Why? Because they generate an implicit response:
Rhetorical questions tend to invite a response from the message recipient, overt or otherwise…[This] may increase the certainty of one’s attitudes through an implicit response. (Blankenship & Craig, 2006, p. 124)
Consequently, people read your message more carefully.
Describe how inaction will affect other people.
Consider two messages in a hospital bathroom:
- Hand hygiene prevents you from catching diseases.
- Hand hygiene prevents patients from catching diseases.
More staff washed their hands in the second frame (Grant & Hofmann, 2011).
Read these statements:
- Jennifer drinks coffee a lot
- Jennifer spends a lot of time indoors
- Jennifer watches baseball a lot
Those statements answer: What does Jennifer do?
Now, read these statements:
- Jennifer is a coffee-drinker
- Jennifer is an indoors person
- Jennifer is a baseball fan
Those statements answer: Who is Jennifer?
Not surprisingly, those second statements crafted a stronger perception of Jennifer (Walton & Banaji, 2004).
Don’t thank your customers for doing something (e.g., buying). Thank them for being something (e.g., a loyal fan). Those nouns are more powerful.
Avoid weak language—hedges, disclaimers, and tag questions. They reduce credibility (Blankenship & Holtgraves, 2005).
- I’m not positive, but…
- I’m not an expert, but…
- It could go either way, but…
- …don’t you think?
- …wouldn’t it?
Arguments seem stronger when you give reasons. Even the mere word “because” can strengthen your message (Langer, Blank & Chanowitz, 1978).
Use words that signal any justification:
- You should do XYZ, so that _______.
- You should do XYZ due to _______.
- Since _______, you should do XYZ.
Readers see those words, and they assume that your reasoning is justified.
You become full (or “satiated”) if you eat too much.
It happens with experiences, too.
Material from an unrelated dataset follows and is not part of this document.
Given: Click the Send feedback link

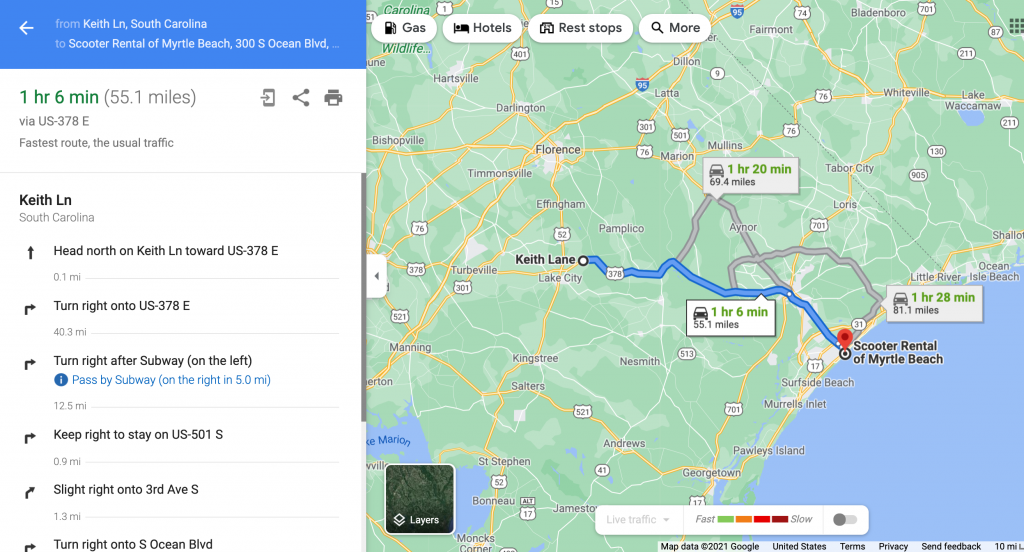Looking at the screenshot, I should (x=950, y=546).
You need to reduce satiation by increasing the perceived variety of your assortment.
How? Try a technique called subcategorization:
…people satiate less if they categorize the consumption episodes at lower levels. For instance, as people ate more jelly beans, their enjoyment declined less quickly when the candy was categorized specifically (e.g., cherry, orange) rather than generally (e.g., jelly bean; Redden, 2008, p. 624)
Subcategorizing highlights differences within an activity, so it seems less repetitive.
In a follow-up study, people were more likely to continue studying if they categorized a broad “study” task into small units (e.g., study bio + study chem).
Perhaps you could describe features with your business name:
- Broad: “Acme can do XYZ”
- Subcategory: “Acme Automation can do XYZ…Acme Analytics can do ABC.”
Suddenly your features become separate entities, thereby increasing perceived variety. You get two benefits:
- Your assortment becomes more enticing for new customers
- You reduce satiation (and churn) for existing customers
Plus, those labels are great for SEO because of keyword co-occurrence. Search engines will associate your business (Acme) with those topics (Automation).